▶ Do this
Copy out, word for word, the lines of the records from the line containing "Close the 演示文稿1 document tab" to the line containing "will (x=518, y=114).".
>> begin Data listing
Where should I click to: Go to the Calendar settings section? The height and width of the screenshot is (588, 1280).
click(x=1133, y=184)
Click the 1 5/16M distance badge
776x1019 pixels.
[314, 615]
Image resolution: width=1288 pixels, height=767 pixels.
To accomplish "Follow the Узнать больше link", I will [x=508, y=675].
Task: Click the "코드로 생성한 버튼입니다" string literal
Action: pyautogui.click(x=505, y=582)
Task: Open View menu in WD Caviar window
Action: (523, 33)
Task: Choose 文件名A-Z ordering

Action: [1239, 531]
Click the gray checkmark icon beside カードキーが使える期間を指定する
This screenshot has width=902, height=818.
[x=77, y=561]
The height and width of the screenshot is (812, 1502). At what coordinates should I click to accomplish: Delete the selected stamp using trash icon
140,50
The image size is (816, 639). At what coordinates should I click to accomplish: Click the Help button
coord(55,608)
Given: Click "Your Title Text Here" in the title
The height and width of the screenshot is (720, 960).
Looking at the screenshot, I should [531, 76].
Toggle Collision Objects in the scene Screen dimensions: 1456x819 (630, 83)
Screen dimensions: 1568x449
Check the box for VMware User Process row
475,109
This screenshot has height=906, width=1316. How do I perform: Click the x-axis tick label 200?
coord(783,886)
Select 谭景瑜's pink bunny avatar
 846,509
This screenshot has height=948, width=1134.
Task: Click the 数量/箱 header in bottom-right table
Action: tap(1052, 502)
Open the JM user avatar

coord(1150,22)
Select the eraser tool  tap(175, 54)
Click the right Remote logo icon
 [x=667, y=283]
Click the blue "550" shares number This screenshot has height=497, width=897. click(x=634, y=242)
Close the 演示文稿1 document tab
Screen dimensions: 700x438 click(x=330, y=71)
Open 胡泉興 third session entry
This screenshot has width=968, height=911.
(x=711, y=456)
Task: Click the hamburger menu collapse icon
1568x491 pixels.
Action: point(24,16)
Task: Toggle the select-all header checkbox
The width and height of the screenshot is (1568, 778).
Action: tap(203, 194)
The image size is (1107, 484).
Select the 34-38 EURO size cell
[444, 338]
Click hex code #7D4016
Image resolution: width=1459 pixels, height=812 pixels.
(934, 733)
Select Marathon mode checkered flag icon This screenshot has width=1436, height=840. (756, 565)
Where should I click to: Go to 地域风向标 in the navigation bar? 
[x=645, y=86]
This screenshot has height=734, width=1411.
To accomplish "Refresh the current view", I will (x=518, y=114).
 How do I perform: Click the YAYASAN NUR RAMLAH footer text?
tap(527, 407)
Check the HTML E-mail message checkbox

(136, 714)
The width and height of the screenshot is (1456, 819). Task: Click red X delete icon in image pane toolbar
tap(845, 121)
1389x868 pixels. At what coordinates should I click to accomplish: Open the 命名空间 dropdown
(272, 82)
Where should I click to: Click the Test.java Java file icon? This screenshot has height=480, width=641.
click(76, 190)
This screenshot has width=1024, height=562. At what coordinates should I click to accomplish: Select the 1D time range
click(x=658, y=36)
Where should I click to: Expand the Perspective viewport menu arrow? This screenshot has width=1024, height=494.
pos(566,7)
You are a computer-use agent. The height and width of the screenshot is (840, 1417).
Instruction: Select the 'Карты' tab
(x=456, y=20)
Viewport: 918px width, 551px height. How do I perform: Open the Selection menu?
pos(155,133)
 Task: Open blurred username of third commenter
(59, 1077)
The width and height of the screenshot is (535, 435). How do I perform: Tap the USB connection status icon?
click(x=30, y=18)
>> end Data listing
▶ Finished answer
Close the 演示文稿1 document tab
Screen dimensions: 700x438 click(x=330, y=71)
Open 胡泉興 third session entry
This screenshot has width=968, height=911.
(x=711, y=456)
Task: Click the hamburger menu collapse icon
1568x491 pixels.
Action: point(24,16)
Task: Toggle the select-all header checkbox
The width and height of the screenshot is (1568, 778).
Action: tap(203, 194)
The image size is (1107, 484).
Select the 34-38 EURO size cell
[444, 338]
Click hex code #7D4016
Image resolution: width=1459 pixels, height=812 pixels.
(934, 733)
Select Marathon mode checkered flag icon This screenshot has width=1436, height=840. (756, 565)
Where should I click to: Go to 地域风向标 in the navigation bar? 
[x=645, y=86]
This screenshot has height=734, width=1411.
To accomplish "Refresh the current view", I will (x=518, y=114).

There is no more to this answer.